● Excerpts from a dataset:

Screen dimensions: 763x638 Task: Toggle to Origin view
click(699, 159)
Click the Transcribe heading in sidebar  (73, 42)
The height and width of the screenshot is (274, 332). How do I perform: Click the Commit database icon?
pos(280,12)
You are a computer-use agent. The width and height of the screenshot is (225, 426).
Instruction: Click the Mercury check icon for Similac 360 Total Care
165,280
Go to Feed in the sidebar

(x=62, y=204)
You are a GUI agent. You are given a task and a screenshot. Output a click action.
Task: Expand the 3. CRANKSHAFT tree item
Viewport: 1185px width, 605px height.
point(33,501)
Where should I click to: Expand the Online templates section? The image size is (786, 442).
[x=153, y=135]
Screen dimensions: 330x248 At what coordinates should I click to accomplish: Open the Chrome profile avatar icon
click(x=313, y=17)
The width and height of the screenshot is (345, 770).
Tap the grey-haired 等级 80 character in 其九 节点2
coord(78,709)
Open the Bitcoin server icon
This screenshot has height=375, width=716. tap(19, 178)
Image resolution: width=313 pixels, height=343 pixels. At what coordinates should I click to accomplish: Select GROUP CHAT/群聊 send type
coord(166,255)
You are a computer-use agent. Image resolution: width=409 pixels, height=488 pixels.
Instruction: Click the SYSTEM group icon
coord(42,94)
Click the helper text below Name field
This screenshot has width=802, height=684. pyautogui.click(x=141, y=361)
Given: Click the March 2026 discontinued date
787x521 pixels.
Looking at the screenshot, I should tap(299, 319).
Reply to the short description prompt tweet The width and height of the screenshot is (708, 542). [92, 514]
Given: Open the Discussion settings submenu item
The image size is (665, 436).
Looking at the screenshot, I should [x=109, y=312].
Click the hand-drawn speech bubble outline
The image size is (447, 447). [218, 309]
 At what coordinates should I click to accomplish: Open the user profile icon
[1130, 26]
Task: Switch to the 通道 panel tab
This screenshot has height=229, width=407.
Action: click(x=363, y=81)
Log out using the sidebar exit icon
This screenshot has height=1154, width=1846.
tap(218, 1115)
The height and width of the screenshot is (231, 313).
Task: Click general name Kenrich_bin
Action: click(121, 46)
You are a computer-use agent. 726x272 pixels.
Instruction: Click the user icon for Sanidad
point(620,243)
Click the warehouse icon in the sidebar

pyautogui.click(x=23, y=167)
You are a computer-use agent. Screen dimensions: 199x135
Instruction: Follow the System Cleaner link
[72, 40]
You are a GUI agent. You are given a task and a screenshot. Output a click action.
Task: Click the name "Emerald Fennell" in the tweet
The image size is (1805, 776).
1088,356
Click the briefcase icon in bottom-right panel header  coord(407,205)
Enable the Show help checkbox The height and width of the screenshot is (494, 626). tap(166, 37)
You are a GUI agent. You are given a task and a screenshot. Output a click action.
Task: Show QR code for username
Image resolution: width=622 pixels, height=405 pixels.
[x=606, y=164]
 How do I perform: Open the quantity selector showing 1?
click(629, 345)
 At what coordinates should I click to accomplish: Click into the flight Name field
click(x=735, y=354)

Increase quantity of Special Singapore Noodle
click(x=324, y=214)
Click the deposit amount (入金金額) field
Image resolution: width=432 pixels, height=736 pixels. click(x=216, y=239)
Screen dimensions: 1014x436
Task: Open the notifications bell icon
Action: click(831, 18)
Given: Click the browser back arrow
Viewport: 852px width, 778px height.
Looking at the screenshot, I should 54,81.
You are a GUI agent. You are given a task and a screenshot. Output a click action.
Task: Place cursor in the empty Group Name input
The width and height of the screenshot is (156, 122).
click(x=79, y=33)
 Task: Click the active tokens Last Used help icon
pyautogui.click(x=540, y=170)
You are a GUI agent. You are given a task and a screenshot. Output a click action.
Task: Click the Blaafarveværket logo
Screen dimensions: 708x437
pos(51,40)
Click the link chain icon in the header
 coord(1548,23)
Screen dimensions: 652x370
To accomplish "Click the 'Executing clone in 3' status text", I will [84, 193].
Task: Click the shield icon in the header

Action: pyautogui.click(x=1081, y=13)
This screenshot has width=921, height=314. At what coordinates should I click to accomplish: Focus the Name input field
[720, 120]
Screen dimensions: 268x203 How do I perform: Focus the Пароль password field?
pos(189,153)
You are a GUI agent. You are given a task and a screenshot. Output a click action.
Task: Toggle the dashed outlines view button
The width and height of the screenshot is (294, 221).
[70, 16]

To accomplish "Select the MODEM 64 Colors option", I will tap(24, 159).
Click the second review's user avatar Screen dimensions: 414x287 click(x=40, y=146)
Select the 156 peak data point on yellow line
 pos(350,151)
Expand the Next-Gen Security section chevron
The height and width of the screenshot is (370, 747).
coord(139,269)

● Exercise aim: An exact repeat of all the entries above is required.

● Result of the task:
Screen dimensions: 763x638 Task: Toggle to Origin view
click(699, 159)
Click the Transcribe heading in sidebar  (73, 42)
The height and width of the screenshot is (274, 332). How do I perform: Click the Commit database icon?
pos(280,12)
You are a computer-use agent. The width and height of the screenshot is (225, 426).
Instruction: Click the Mercury check icon for Similac 360 Total Care
165,280
Go to Feed in the sidebar

(x=62, y=204)
You are a GUI agent. You are given a task and a screenshot. Output a click action.
Task: Expand the 3. CRANKSHAFT tree item
Viewport: 1185px width, 605px height.
point(33,501)
Where should I click to: Expand the Online templates section? The image size is (786, 442).
[x=153, y=135]
Screen dimensions: 330x248 At what coordinates should I click to accomplish: Open the Chrome profile avatar icon
click(x=313, y=17)
The width and height of the screenshot is (345, 770).
Tap the grey-haired 等级 80 character in 其九 节点2
coord(78,709)
Open the Bitcoin server icon
This screenshot has height=375, width=716. tap(19, 178)
Image resolution: width=313 pixels, height=343 pixels. At what coordinates should I click to accomplish: Select GROUP CHAT/群聊 send type
coord(166,255)
You are a computer-use agent. Image resolution: width=409 pixels, height=488 pixels.
Instruction: Click the SYSTEM group icon
coord(42,94)
Click the helper text below Name field
This screenshot has width=802, height=684. pyautogui.click(x=141, y=361)
Given: Click the March 2026 discontinued date
787x521 pixels.
Looking at the screenshot, I should tap(299, 319).
Reply to the short description prompt tweet The width and height of the screenshot is (708, 542). [92, 514]
Given: Open the Discussion settings submenu item
The image size is (665, 436).
Looking at the screenshot, I should [x=109, y=312].
Click the hand-drawn speech bubble outline
The image size is (447, 447). [218, 309]
 At what coordinates should I click to accomplish: Open the user profile icon
[1130, 26]
Task: Switch to the 通道 panel tab
This screenshot has height=229, width=407.
Action: click(x=363, y=81)
Log out using the sidebar exit icon
This screenshot has height=1154, width=1846.
tap(218, 1115)
The height and width of the screenshot is (231, 313).
Task: Click general name Kenrich_bin
Action: click(121, 46)
You are a computer-use agent. 726x272 pixels.
Instruction: Click the user icon for Sanidad
point(620,243)
Click the warehouse icon in the sidebar

pyautogui.click(x=23, y=167)
You are a computer-use agent. Screen dimensions: 199x135
Instruction: Follow the System Cleaner link
[72, 40]
You are a GUI agent. You are given a task and a screenshot. Output a click action.
Task: Click the name "Emerald Fennell" in the tweet
The image size is (1805, 776).
1088,356
Click the briefcase icon in bottom-right panel header  coord(407,205)
Enable the Show help checkbox The height and width of the screenshot is (494, 626). tap(166, 37)
You are a GUI agent. You are given a task and a screenshot. Output a click action.
Task: Show QR code for username
Image resolution: width=622 pixels, height=405 pixels.
[x=606, y=164]
 How do I perform: Open the quantity selector showing 1?
click(629, 345)
 At what coordinates should I click to accomplish: Click into the flight Name field
click(x=735, y=354)

Increase quantity of Special Singapore Noodle
click(x=324, y=214)
Click the deposit amount (入金金額) field
Image resolution: width=432 pixels, height=736 pixels. click(x=216, y=239)
Screen dimensions: 1014x436
Task: Open the notifications bell icon
Action: click(831, 18)
Given: Click the browser back arrow
Viewport: 852px width, 778px height.
Looking at the screenshot, I should 54,81.
You are a GUI agent. You are given a task and a screenshot. Output a click action.
Task: Place cursor in the empty Group Name input
The width and height of the screenshot is (156, 122).
click(x=79, y=33)
 Task: Click the active tokens Last Used help icon
pyautogui.click(x=540, y=170)
You are a GUI agent. You are given a task and a screenshot. Output a click action.
Task: Click the Blaafarveværket logo
Screen dimensions: 708x437
pos(51,40)
Click the link chain icon in the header
 coord(1548,23)
Screen dimensions: 652x370
To accomplish "Click the 'Executing clone in 3' status text", I will [84, 193].
Task: Click the shield icon in the header

Action: pyautogui.click(x=1081, y=13)
This screenshot has width=921, height=314. At what coordinates should I click to accomplish: Focus the Name input field
[720, 120]
Screen dimensions: 268x203 How do I perform: Focus the Пароль password field?
pos(189,153)
You are a GUI agent. You are given a task and a screenshot. Output a click action.
Task: Toggle the dashed outlines view button
The width and height of the screenshot is (294, 221).
[70, 16]

To accomplish "Select the MODEM 64 Colors option", I will tap(24, 159).
Click the second review's user avatar Screen dimensions: 414x287 click(x=40, y=146)
Select the 156 peak data point on yellow line
 pos(350,151)
Expand the Next-Gen Security section chevron
The height and width of the screenshot is (370, 747).
coord(139,269)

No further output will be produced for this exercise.